Restaurants & Bars

Future Of Aunt Fanny's Cabin, A Reminder Of The 'Old South,' Up For Consideration

The city of Smyrna is mulling the future of Aunt Fanny's Cabin, which was once a Cobb County landmark and popular restaurant.

People traveled​ from all over to taste the southern cuisine served at Aunt Fanny's Cabin, which was located on Campbell Road in its heyday and seated up to 200 people. But it also garnered a reputation for pushing offensive narratives of Black people.
People traveled​ from all over to taste the southern cuisine served at Aunt Fanny's Cabin, which was located on Campbell Road in its heyday and seated up to 200 people. But it also garnered a reputation for pushing offensive narratives of Black people. (Google Maps)

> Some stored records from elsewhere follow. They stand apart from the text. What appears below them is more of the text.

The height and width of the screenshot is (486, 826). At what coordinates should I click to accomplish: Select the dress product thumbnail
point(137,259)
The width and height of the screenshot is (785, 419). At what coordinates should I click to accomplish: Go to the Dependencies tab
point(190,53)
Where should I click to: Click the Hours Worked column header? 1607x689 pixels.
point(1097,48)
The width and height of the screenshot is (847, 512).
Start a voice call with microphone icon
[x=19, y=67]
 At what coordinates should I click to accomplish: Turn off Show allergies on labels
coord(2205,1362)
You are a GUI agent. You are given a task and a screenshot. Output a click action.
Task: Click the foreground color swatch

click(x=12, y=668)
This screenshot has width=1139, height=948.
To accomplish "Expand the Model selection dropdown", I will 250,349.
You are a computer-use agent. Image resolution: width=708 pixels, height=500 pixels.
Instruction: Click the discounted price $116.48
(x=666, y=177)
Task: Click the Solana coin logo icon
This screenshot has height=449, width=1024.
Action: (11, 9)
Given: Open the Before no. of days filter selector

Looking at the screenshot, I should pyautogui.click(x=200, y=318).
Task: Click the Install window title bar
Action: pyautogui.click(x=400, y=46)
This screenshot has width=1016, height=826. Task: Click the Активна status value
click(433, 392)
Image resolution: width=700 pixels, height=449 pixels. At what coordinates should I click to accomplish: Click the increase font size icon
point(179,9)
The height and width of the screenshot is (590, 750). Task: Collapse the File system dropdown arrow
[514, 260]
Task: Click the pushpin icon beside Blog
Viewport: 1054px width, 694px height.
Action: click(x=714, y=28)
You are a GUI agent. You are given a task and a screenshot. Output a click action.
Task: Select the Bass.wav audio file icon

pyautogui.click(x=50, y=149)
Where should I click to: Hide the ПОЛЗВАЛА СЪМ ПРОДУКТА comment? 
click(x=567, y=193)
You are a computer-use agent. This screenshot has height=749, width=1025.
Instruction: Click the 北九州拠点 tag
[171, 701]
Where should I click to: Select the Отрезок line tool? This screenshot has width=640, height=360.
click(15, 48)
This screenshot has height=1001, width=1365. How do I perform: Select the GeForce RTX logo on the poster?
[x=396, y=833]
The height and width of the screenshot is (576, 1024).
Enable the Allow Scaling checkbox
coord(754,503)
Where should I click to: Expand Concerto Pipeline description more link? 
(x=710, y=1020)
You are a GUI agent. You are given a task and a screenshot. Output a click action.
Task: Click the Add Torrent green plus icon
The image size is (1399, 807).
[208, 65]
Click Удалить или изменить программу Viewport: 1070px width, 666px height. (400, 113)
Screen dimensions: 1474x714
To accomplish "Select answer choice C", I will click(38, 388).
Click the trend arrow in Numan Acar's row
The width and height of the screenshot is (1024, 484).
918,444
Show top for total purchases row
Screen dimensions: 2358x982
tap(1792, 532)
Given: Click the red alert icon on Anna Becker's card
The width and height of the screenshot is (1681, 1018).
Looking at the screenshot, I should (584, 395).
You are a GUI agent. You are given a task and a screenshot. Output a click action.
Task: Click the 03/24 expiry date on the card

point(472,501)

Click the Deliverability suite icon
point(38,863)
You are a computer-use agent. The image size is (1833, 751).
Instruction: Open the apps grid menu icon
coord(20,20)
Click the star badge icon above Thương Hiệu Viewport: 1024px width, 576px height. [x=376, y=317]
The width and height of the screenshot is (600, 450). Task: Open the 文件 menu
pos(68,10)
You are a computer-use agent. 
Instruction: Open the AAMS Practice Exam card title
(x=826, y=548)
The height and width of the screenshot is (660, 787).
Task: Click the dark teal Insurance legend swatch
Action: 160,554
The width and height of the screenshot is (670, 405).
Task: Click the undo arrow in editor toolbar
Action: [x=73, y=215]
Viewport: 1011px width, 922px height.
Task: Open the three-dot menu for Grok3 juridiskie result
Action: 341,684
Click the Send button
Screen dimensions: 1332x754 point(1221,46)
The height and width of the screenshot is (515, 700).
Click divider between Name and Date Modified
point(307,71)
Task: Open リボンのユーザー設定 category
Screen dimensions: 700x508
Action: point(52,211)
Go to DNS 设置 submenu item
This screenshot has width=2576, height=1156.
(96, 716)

SMYRNA, GA — Aunt Fanny's Cabin was once one of the best-known restaurants in the Atlanta area and a Cobb County landmark. A slew of celebrities graced its presence, with hundreds of autographed photos lining the walls near the front: Doris Day, Walt Disney, John Wayne, Andy Griffith, The Beach Boys and former President Jimmy Carter to name a few.

Now a task force will decide whether to demolish the house, which is the cheapest route; repair it, which is the most expensive option; or preserve historic features of the house to build a replica in the future.

People traveled from all over to taste the southern cuisine served at Aunt Fanny's Cabin, which was located on Campbell Road in its heyday and seated up to 200 people, the Atlanta Journal-Constitution reported. But it also garnered infamy for using derogatory depictions of Black people to entertain dinner guests.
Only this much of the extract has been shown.